At 3:33 PM on that day, what I gained far surpassed my expectations.
When God blessed me with a son, I found myself even more amazed at how well God knows His creation. Having lived on my own as a bachelor for six years before, I discovered the truth that “it is not good that the man should be alone” (Genesis 2:18). Having been married now for just over six years, I have long since discovered the equal and opposite truth that “whoso findeth a wife findeth a good thing, and obtaineth favour of [from – ESV] the Lord” (Proverbs 18:22).
However, when my son was born I finally understood why God’s first instruction to man was, “Be fruitful, and multiply” (Genesis 1:28). It wasn’t just to give him something to do.
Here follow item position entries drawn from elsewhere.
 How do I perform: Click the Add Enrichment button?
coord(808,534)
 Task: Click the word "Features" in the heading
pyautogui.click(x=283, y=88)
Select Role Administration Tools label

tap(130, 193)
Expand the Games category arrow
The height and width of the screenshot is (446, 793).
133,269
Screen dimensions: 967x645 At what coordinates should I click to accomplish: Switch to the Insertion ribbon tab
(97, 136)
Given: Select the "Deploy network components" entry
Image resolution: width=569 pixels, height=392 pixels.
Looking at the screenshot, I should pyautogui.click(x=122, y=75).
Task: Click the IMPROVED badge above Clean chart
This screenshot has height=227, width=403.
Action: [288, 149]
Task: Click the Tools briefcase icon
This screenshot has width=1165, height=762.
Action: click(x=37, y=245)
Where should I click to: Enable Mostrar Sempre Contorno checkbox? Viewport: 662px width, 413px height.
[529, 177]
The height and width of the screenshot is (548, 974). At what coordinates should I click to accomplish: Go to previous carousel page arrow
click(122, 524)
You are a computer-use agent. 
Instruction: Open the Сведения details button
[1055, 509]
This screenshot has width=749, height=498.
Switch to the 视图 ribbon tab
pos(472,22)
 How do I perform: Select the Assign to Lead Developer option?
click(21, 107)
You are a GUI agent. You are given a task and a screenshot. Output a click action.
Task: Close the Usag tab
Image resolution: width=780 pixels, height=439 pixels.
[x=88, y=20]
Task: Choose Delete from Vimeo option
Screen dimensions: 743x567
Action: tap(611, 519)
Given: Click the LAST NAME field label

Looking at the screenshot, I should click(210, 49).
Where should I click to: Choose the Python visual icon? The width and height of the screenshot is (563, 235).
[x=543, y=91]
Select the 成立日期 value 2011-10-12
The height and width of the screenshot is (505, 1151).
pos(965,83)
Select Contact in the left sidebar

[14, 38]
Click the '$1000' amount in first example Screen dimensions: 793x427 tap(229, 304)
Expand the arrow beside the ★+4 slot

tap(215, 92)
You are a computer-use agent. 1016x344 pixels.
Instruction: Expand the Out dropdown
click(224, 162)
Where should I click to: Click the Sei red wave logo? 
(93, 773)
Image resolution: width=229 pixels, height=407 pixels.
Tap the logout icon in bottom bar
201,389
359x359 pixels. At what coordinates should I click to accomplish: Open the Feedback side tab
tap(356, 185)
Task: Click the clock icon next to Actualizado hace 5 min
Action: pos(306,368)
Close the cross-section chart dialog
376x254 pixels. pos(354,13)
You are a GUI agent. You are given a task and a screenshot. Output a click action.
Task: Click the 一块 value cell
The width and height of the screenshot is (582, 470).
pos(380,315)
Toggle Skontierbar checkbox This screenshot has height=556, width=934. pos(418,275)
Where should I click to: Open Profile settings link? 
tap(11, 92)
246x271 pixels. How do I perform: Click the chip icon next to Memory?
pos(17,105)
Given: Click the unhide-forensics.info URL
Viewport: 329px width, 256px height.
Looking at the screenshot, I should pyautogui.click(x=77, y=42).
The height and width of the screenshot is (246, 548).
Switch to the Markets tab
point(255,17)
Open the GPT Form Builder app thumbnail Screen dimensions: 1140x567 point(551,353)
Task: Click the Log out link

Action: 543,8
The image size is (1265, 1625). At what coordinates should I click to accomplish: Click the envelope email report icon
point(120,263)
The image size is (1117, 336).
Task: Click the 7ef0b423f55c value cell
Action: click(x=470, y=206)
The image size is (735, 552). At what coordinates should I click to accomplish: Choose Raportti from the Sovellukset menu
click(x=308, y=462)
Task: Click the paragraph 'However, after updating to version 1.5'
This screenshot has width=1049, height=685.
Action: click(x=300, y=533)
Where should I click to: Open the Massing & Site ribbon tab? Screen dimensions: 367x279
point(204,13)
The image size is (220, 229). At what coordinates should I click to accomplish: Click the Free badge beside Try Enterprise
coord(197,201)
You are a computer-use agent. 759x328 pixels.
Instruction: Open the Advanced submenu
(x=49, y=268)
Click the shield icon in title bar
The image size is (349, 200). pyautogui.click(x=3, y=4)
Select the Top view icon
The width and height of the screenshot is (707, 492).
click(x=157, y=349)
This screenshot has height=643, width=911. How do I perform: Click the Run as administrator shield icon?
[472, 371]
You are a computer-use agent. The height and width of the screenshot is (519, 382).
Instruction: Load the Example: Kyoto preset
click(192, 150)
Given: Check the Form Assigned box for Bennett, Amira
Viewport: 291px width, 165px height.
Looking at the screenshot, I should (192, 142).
There is so much to be gained just by going through labor with your wife, let alone the sheer “joy that a man [human being – ESV] is born into the world” (John 16:21). I know that some people are medically unable to have a child, but I can only say to those who have chosen not to have a child, please give the matter more prayerful thought.
When God blessed me with a son, I felt as though I better understood God Himself. How could God create man knowing the pain mankind would bring through countless sins and knowing the cost that would have to be paid at Calvary? Academically, I had an answer.
However, I learned more just after 3:33 PM when I had my first bout of “paternal instinct.” Chantelle’s labor was not exactly ideal and our little fella was born under some duress. As a consequence, they had to take him away from us to check his oxygen and heartbeat as soon as he was born. The machine they used to do this is possibly the loudest, most annoying machine that medical science has ever invented, with alarms going off the very second a sensor slips off (which happens fairly often with a newborn).
As the machine beeped and bonged and my newborn son screamed his head off, I found myself full of anger and, in a barely restrained voice saying, “Can you just give us our son?” I would have done anything to protect my son from the pain I imagined that machine was inflicting upon him.
Love caused Chantelle and me to have a child even though we knew he would likely disappoint us through sin, and that same love would cause us to sacrifice anything to protect our child if possible. I believe in my heart of hearts that God is the same.
When God blessed me with a son, I felt as though I had been given a wonderful opportunity. While I’m sure some would call it naivety, I have never been afraid of the responsibility of being a father. Well, to be honest, I have had some fears along the way about the physical side of parenting (keeping such a tiny, frail human being alive!), but I have always looked forward with excitement towards the opportunity to help my son grow mentally and morally (Luke 2:52).
Sure, parenting can be done wrong and no doubt I will make mistakes. However, the Bible describes children as arrows (Psalm 127:4). So, in keeping with the illustration, at least to some degree, children go where they’re shot, i.e. they can be guided. I’ve seen too much parenting gone right to believe successful parenting can’t be done. Therefore, my son represents a soul that I can guide to Christ and a soul through whom I can make this world a better place.
I thank God for the beautiful son he has given me and the opportunity he has given me to grow because of him. I hope all parents and parents to be will reflect on the wonderful blessing that is a child and will use that blessing to create a stronger faith, a stronger marriage, and a better world.